Quand les Guaranis Mbya sont arrivés au point le plus haut de la ville de São Paulo, en ce matin froid d’hiver de juillet 2021, cela faisait déjà des heures qu’ils marchaient. Partis au milieu de la nuit, les militants amérindiens avaient emprunté des chemins détournés pour atteindre le sommet du Pico do Jaraguá sans se faire attraper par la police. Aux premiers rayons du soleil, ils étaient des centaines au sommet de la mégalopole brésilienne, pour protester contre un projet de loi visant à réduire les territoires indiens et laisser la place à la spéculation immobilière. Après avoir marché à côté d’eux dans la nuit, Rafael Vilela photographie un homme qui brandit un drapeau en plastique noir. « J’adore le coté défiant de ce Xondaro (guerrier en langue guarani) face à la ville qui lui a volé ses terres. »

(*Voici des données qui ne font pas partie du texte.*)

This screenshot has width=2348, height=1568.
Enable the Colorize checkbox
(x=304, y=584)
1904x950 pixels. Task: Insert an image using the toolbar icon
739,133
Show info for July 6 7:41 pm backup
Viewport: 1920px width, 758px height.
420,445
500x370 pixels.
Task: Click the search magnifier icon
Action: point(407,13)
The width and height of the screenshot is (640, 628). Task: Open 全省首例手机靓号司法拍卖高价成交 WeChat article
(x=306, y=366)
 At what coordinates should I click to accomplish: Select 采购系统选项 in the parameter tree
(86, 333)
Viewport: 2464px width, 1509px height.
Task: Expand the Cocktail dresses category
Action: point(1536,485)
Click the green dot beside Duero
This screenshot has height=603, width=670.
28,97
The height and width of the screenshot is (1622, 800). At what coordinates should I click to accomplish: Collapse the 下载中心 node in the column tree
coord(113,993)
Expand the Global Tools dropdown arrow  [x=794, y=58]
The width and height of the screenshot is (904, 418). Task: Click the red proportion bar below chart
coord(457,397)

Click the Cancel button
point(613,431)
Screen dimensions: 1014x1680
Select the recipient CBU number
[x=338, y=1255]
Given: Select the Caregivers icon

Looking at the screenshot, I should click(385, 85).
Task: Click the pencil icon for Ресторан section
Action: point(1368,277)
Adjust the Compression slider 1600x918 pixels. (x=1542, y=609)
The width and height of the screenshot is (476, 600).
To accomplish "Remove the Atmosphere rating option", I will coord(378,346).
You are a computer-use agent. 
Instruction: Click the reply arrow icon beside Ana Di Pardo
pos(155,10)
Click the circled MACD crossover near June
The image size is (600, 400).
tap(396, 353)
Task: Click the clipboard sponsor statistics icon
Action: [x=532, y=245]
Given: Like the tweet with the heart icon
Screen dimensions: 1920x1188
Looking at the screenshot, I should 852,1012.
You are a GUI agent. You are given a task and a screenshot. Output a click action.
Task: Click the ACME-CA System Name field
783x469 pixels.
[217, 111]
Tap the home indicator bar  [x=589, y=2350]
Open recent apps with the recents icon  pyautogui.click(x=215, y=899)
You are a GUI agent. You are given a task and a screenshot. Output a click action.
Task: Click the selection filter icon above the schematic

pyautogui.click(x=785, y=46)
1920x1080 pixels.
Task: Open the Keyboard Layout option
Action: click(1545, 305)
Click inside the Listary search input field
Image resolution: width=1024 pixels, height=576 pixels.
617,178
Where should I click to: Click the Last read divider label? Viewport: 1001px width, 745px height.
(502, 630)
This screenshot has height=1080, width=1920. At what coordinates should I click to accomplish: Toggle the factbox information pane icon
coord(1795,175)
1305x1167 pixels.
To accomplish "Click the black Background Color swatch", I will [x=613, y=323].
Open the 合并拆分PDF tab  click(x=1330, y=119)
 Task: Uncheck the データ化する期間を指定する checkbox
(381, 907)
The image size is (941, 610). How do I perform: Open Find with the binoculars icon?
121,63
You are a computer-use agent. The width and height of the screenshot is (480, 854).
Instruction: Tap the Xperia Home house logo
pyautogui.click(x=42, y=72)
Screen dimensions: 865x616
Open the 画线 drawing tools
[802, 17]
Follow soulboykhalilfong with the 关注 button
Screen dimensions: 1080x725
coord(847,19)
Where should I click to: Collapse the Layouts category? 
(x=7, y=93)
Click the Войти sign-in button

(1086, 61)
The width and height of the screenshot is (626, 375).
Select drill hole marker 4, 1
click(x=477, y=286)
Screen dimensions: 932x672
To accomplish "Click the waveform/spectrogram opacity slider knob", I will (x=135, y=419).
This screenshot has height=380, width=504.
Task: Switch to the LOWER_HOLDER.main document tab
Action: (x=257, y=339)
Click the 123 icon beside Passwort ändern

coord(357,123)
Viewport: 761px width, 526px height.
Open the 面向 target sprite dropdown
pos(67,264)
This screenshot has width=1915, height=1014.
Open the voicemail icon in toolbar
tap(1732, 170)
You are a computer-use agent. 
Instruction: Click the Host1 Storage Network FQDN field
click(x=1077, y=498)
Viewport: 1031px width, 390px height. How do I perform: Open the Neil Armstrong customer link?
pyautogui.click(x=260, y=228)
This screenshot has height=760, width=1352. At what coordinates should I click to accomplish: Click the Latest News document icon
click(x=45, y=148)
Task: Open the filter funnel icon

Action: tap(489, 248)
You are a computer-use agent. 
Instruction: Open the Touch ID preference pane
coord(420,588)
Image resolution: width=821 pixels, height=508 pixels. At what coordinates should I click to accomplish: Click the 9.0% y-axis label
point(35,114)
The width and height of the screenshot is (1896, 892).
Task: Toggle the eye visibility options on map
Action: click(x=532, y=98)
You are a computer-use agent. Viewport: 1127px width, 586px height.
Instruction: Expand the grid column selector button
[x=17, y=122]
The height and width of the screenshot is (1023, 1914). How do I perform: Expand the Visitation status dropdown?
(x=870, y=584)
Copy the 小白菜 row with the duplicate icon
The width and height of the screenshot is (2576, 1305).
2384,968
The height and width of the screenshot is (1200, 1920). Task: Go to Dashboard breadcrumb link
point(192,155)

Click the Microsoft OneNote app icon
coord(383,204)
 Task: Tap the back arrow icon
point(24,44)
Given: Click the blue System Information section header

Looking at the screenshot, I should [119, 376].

São Paulo a été construite avec le travail de milliers de Guaranis, réduits en esclavage par les colons. « Ils ont eu un rôle crucial dans l’économie de la ville, en travaillant dans les plantations, dans le transport de marchandises et dans l’exploitation minière », explique le photographe. Mais la déforestation, l’urbanisme effréné, en plus de provoquer la pire crise de l’eau de ces cent dernières années dans la ville, a drastiquement réduit les terres de ce peuple natif. Aujourd’hui, environ 700 Guaranis Mbya occupent l’une des rares poches restantes de nature autour de la ville. Qui constitue la plus petite terre autochtone délimitée du Brésil.
Le mode de vie des Mbya se base sur un modèle collectif en équilibre avec la nature. Ils pratiquent la restauration de la biodiversité dans les zones dégradées, la plantation de cultures traditionnelles, de nouvelles techniques écologiques pour les infrastructures des villages et la protection des rivières. Ainsi, ils aident à préserver le peu de nature qui reste autour de la mégalopole brésilienne. « Au lieu de les exclure, on devrait apprendre d’eux. Ils sont une source de connaissance essentielle dans la lutte écologique », affirme Vilela.
Le photographe raconte leur histoire depuis désormais trois ans. « Je souhaite montrer comment la philosophie, la culture et les traditions des Mbya offrent des voies alternatives d’existence et de résistance à un modèle de développement colonial. » Le « guerrier » qui défie en haut de la montagne la plus grande ville des Amériques est un appel provocant à repenser les habitudes de consommation et le mode de vie occidentaux.